Exercise: The expected result is the segment of the entries that begins with the line containing "Mentions Légales (696, 1394)" and ends with the last line, copied verbatim.
### Provided entries ###
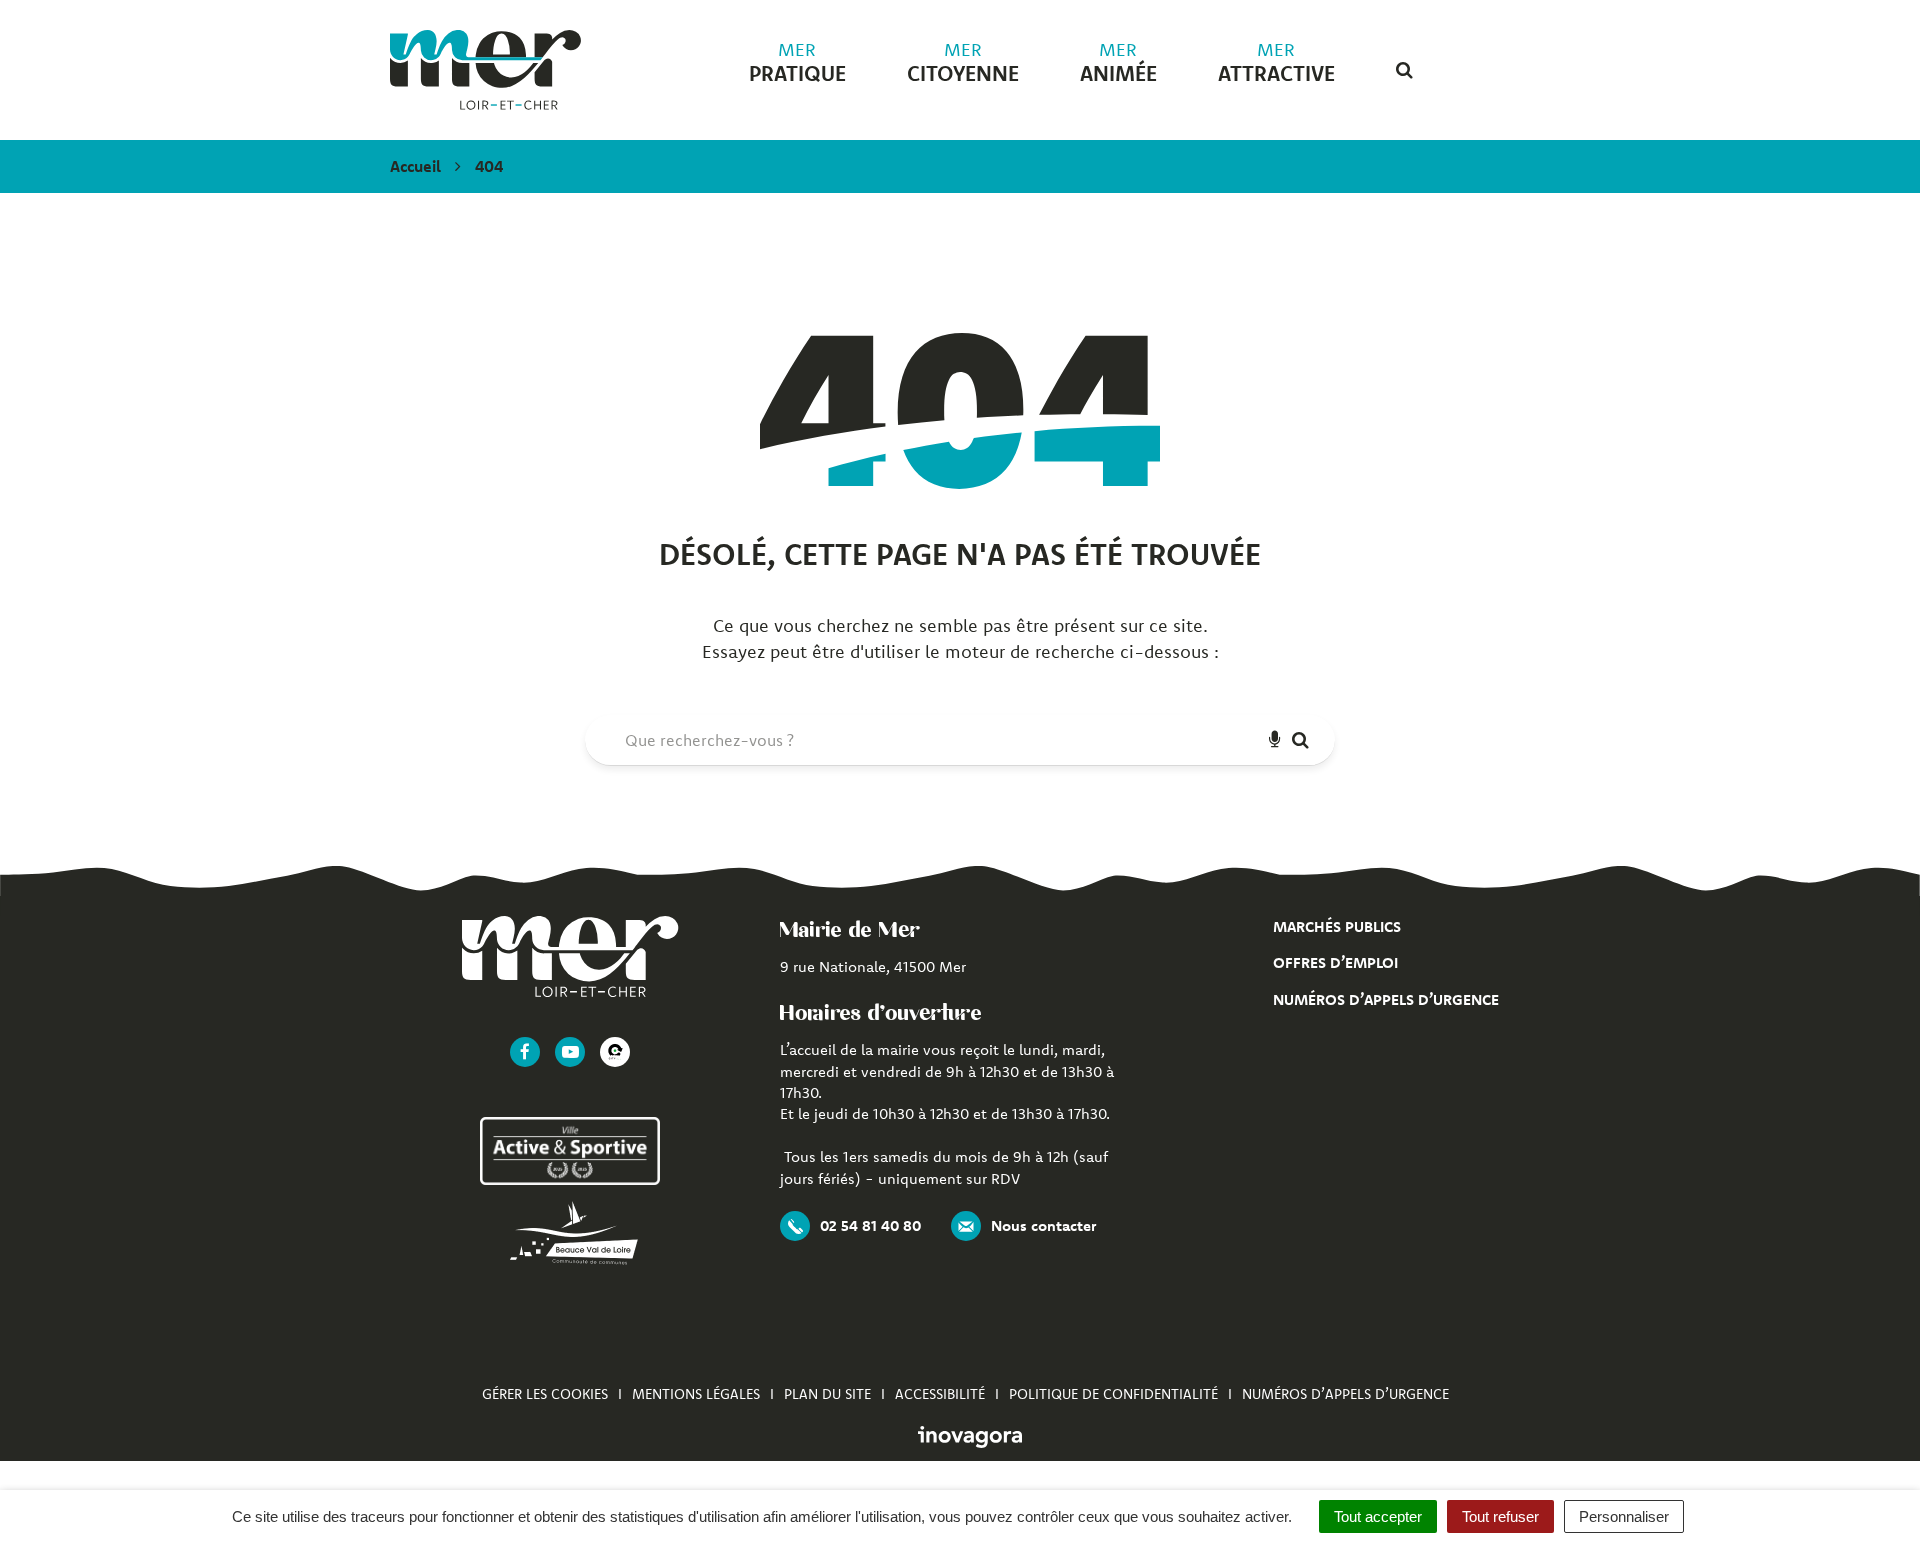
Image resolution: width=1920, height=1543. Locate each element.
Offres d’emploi (1335, 962)
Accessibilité (940, 1394)
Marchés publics (1337, 926)
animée (1118, 63)
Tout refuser (1500, 1516)
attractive (1276, 63)
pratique (797, 63)
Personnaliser (1624, 1516)
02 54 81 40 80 (870, 1225)
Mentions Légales (696, 1394)
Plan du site (827, 1394)
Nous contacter (1043, 1225)
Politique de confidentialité (1113, 1394)
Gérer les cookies (545, 1394)
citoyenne (963, 63)
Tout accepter (1378, 1516)
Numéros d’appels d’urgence (1386, 999)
###
Solution to this task:
Mentions Légales (696, 1394)
Plan du site (827, 1394)
Nous contacter (1043, 1225)
Politique de confidentialité (1113, 1394)
Gérer les cookies (545, 1394)
citoyenne (963, 63)
Tout accepter (1378, 1516)
Numéros d’appels d’urgence (1386, 999)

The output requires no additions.